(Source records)
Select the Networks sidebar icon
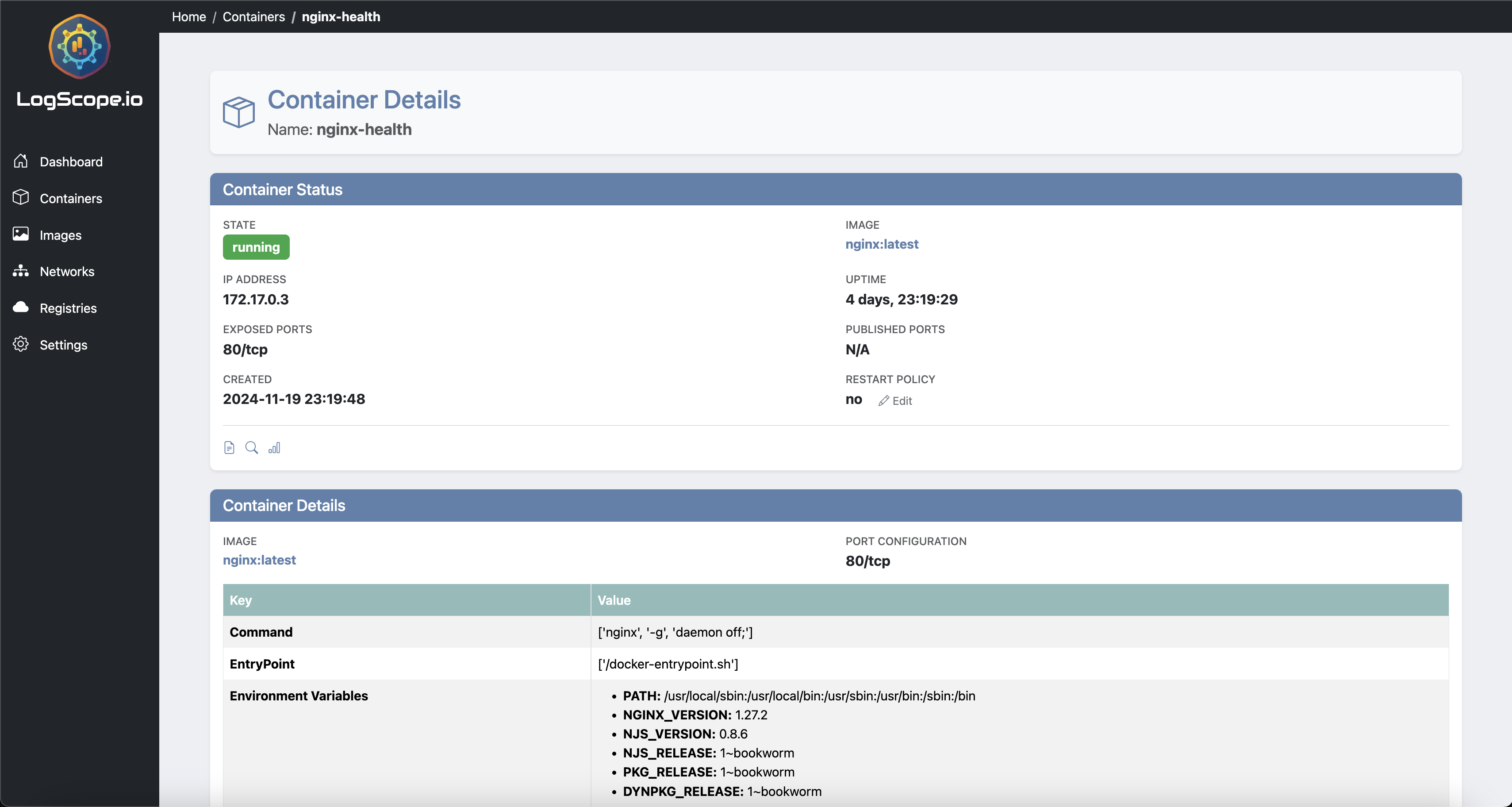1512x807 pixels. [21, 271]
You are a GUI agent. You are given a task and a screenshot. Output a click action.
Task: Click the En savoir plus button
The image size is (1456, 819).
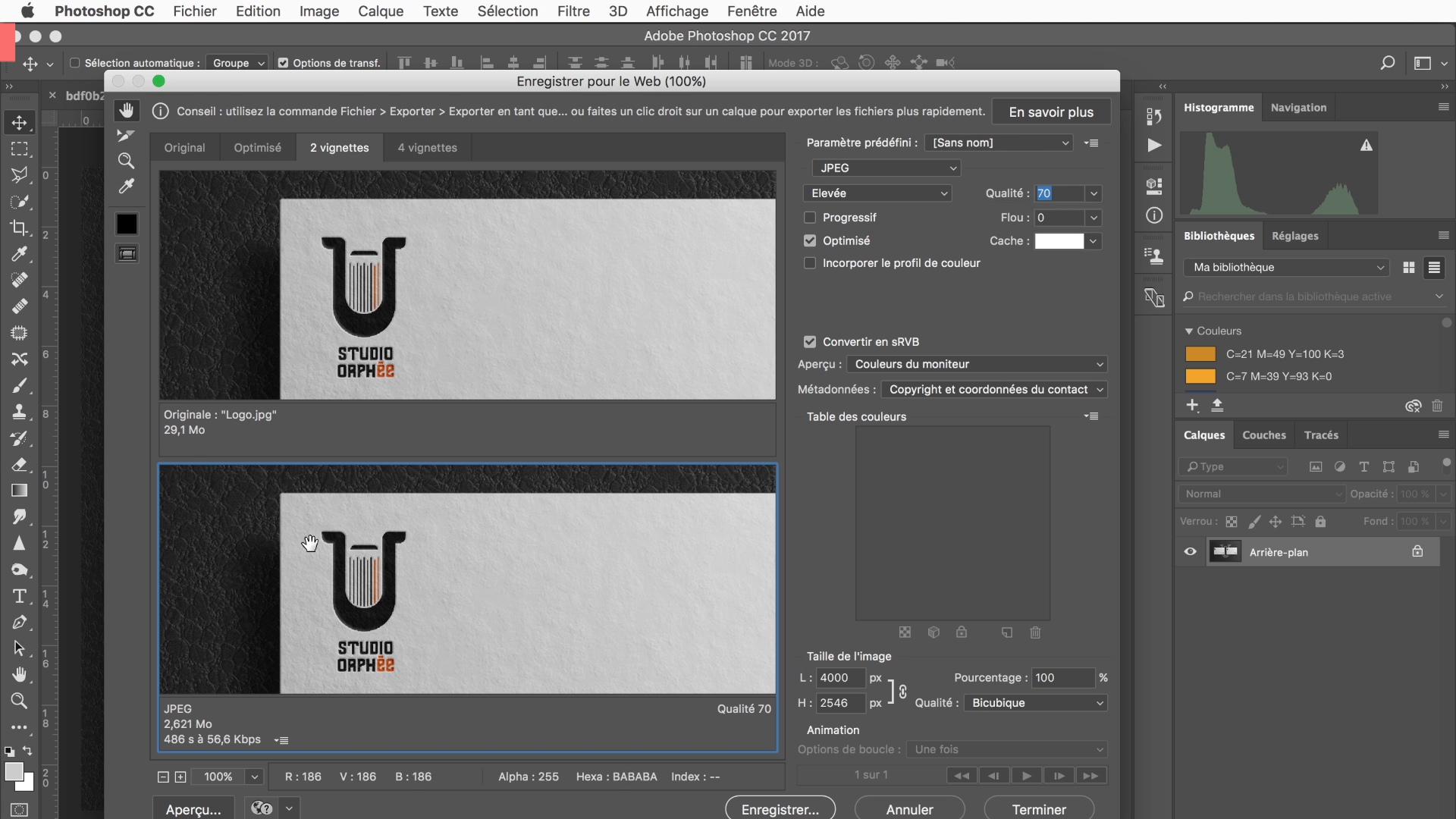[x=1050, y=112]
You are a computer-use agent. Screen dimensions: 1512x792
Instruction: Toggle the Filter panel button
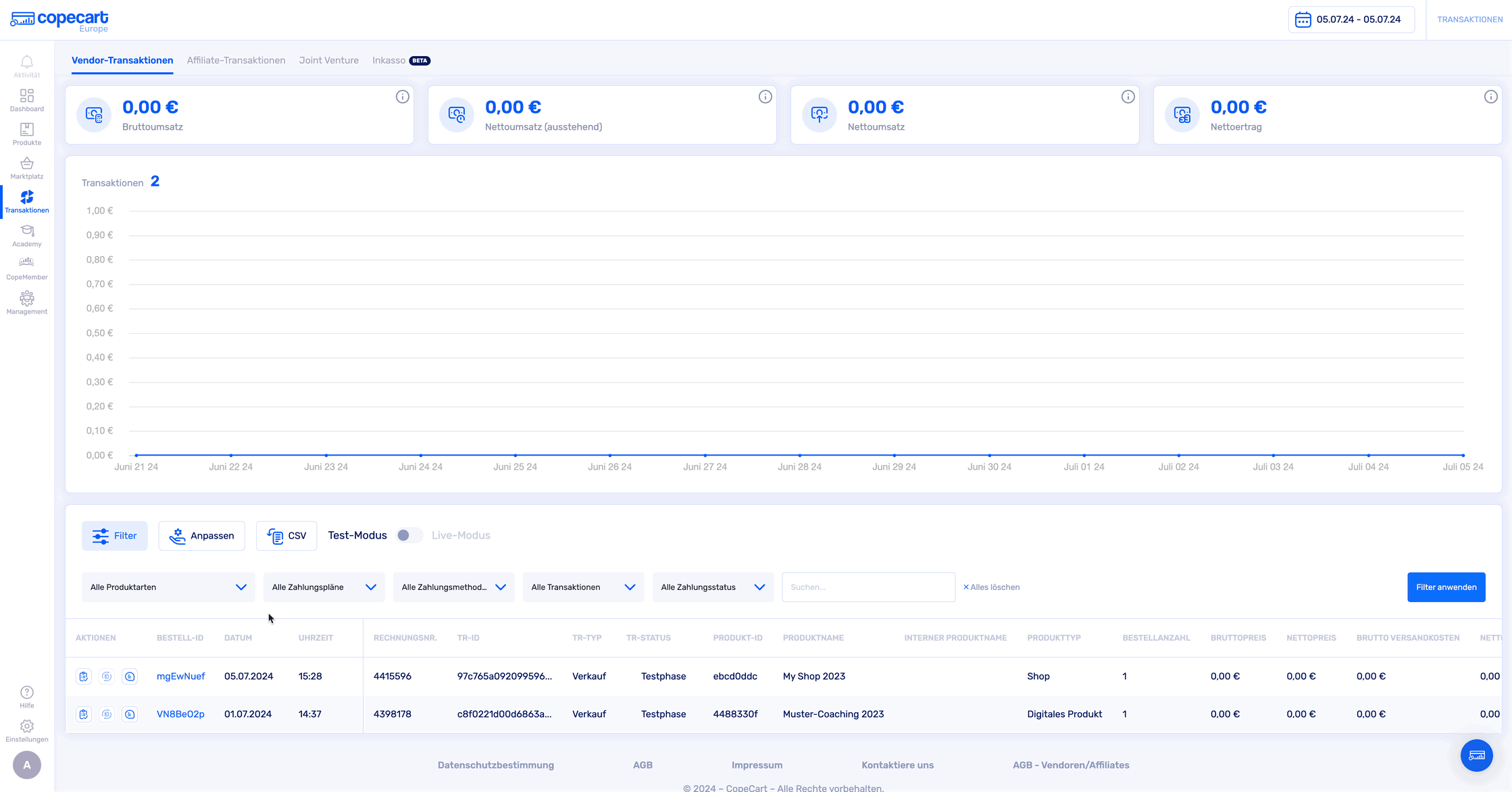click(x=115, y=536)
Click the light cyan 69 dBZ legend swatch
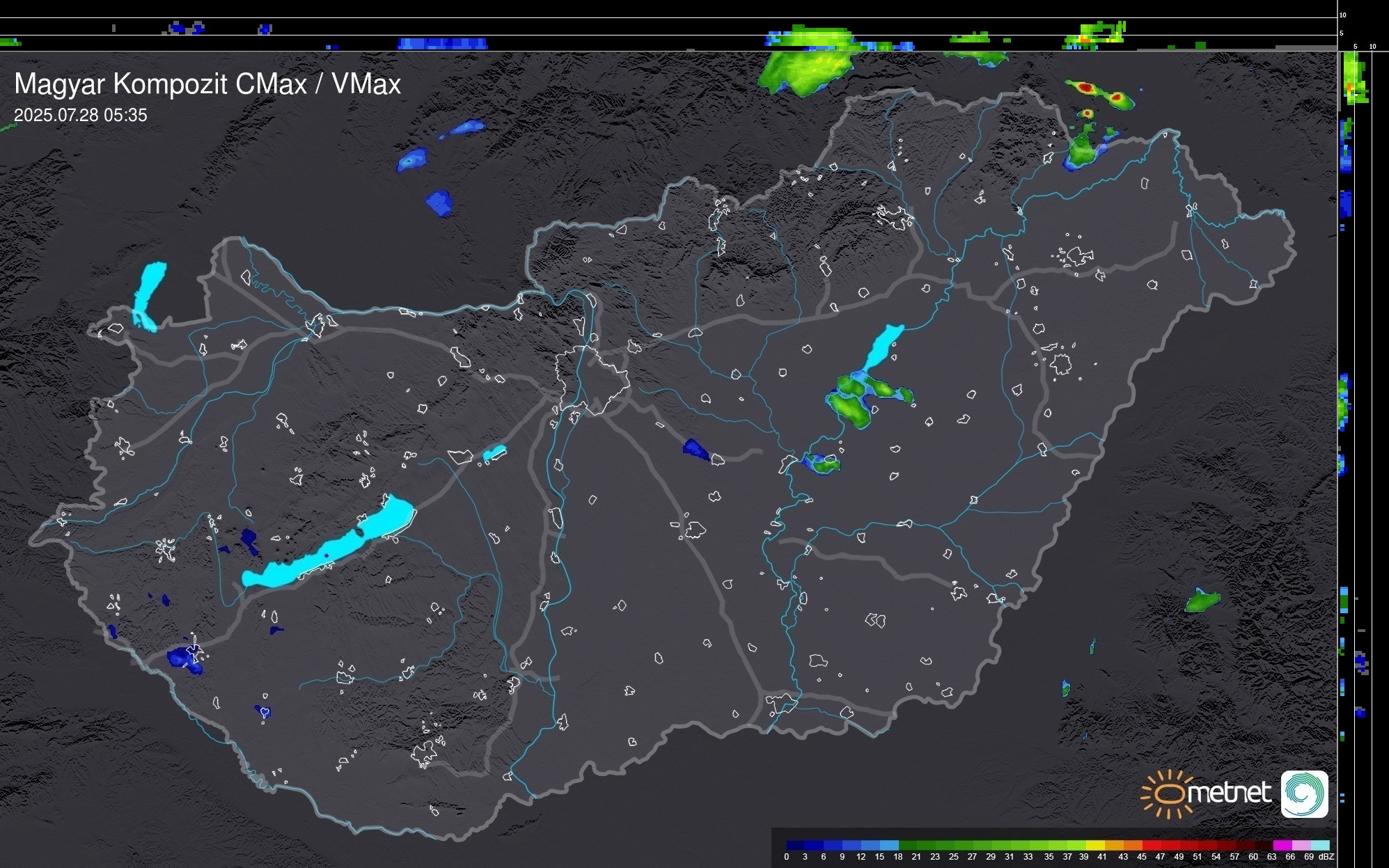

▶ Your objective
Your reply should give again exactly the lines from the one with "You are a GUI" through the last line of the data, with both ends included and pictures left out.

▶ Task answer
You are a GUI agent. You are given a task and a screenshot. Output a click action.
Task: Click the En savoir plus button
The image size is (1456, 819).
[x=1050, y=112]
You are a computer-use agent. Screen dimensions: 1512x792
Instruction: Toggle the Filter panel button
click(x=115, y=536)
Click the light cyan 69 dBZ legend swatch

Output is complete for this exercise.